(Items for locating described targets)
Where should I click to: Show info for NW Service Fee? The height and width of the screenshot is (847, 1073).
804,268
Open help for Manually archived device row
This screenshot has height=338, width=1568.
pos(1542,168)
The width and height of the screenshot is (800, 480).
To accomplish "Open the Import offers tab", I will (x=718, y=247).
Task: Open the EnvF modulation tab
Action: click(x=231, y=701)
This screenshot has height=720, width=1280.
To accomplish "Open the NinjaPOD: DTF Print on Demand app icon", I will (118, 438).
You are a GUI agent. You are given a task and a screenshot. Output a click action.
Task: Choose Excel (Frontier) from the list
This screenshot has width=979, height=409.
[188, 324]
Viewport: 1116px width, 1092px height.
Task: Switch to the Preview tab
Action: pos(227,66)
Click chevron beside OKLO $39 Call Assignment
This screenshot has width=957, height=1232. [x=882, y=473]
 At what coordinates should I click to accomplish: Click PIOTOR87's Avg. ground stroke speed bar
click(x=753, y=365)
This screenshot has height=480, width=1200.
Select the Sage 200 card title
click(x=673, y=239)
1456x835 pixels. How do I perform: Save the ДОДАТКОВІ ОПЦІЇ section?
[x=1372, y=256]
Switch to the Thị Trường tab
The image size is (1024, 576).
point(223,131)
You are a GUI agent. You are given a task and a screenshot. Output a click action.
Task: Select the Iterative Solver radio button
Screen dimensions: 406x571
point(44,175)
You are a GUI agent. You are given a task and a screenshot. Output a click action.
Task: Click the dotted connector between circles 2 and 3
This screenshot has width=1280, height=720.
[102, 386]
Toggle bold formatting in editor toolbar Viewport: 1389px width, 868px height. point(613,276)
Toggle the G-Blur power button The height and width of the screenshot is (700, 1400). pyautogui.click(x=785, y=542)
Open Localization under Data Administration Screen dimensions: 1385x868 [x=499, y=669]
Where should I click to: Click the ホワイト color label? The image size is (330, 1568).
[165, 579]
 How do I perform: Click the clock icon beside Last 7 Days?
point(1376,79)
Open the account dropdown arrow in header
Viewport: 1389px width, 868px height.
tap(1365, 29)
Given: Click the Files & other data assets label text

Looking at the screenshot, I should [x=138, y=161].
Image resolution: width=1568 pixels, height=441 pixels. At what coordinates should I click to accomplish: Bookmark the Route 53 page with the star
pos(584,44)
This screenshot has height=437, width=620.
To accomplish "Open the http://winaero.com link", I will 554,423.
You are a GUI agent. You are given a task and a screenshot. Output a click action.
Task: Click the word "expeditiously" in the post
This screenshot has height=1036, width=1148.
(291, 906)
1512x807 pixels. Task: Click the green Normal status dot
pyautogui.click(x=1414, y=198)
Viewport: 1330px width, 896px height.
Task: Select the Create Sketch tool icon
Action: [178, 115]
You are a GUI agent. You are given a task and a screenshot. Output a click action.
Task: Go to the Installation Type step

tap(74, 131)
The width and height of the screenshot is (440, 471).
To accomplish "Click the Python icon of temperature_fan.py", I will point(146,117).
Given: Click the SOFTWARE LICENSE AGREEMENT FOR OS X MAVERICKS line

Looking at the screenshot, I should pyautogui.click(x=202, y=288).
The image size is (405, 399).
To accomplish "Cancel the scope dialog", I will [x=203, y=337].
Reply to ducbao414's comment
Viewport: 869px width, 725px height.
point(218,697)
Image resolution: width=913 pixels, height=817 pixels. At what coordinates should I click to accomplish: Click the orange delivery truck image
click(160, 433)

■ **Given instruction**
Copy the items verbatim, starting at the first one and ending at the line that contains "Toggle the G-Blur", with both ends included.

■ **Output for this exercise**
Where should I click to: Show info for NW Service Fee? The height and width of the screenshot is (847, 1073).
804,268
Open help for Manually archived device row
This screenshot has height=338, width=1568.
pos(1542,168)
The width and height of the screenshot is (800, 480).
To accomplish "Open the Import offers tab", I will (x=718, y=247).
Task: Open the EnvF modulation tab
Action: click(x=231, y=701)
This screenshot has height=720, width=1280.
To accomplish "Open the NinjaPOD: DTF Print on Demand app icon", I will (118, 438).
You are a GUI agent. You are given a task and a screenshot. Output a click action.
Task: Choose Excel (Frontier) from the list
This screenshot has width=979, height=409.
[188, 324]
Viewport: 1116px width, 1092px height.
Task: Switch to the Preview tab
Action: pos(227,66)
Click chevron beside OKLO $39 Call Assignment
This screenshot has width=957, height=1232. [x=882, y=473]
 At what coordinates should I click to accomplish: Click PIOTOR87's Avg. ground stroke speed bar
click(x=753, y=365)
This screenshot has height=480, width=1200.
Select the Sage 200 card title
click(x=673, y=239)
1456x835 pixels. How do I perform: Save the ДОДАТКОВІ ОПЦІЇ section?
[x=1372, y=256]
Switch to the Thị Trường tab
The image size is (1024, 576).
point(223,131)
You are a GUI agent. You are given a task and a screenshot. Output a click action.
Task: Select the Iterative Solver radio button
Screen dimensions: 406x571
point(44,175)
You are a GUI agent. You are given a task and a screenshot. Output a click action.
Task: Click the dotted connector between circles 2 and 3
This screenshot has width=1280, height=720.
[102, 386]
Toggle bold formatting in editor toolbar Viewport: 1389px width, 868px height. point(613,276)
Toggle the G-Blur power button The height and width of the screenshot is (700, 1400). pyautogui.click(x=785, y=542)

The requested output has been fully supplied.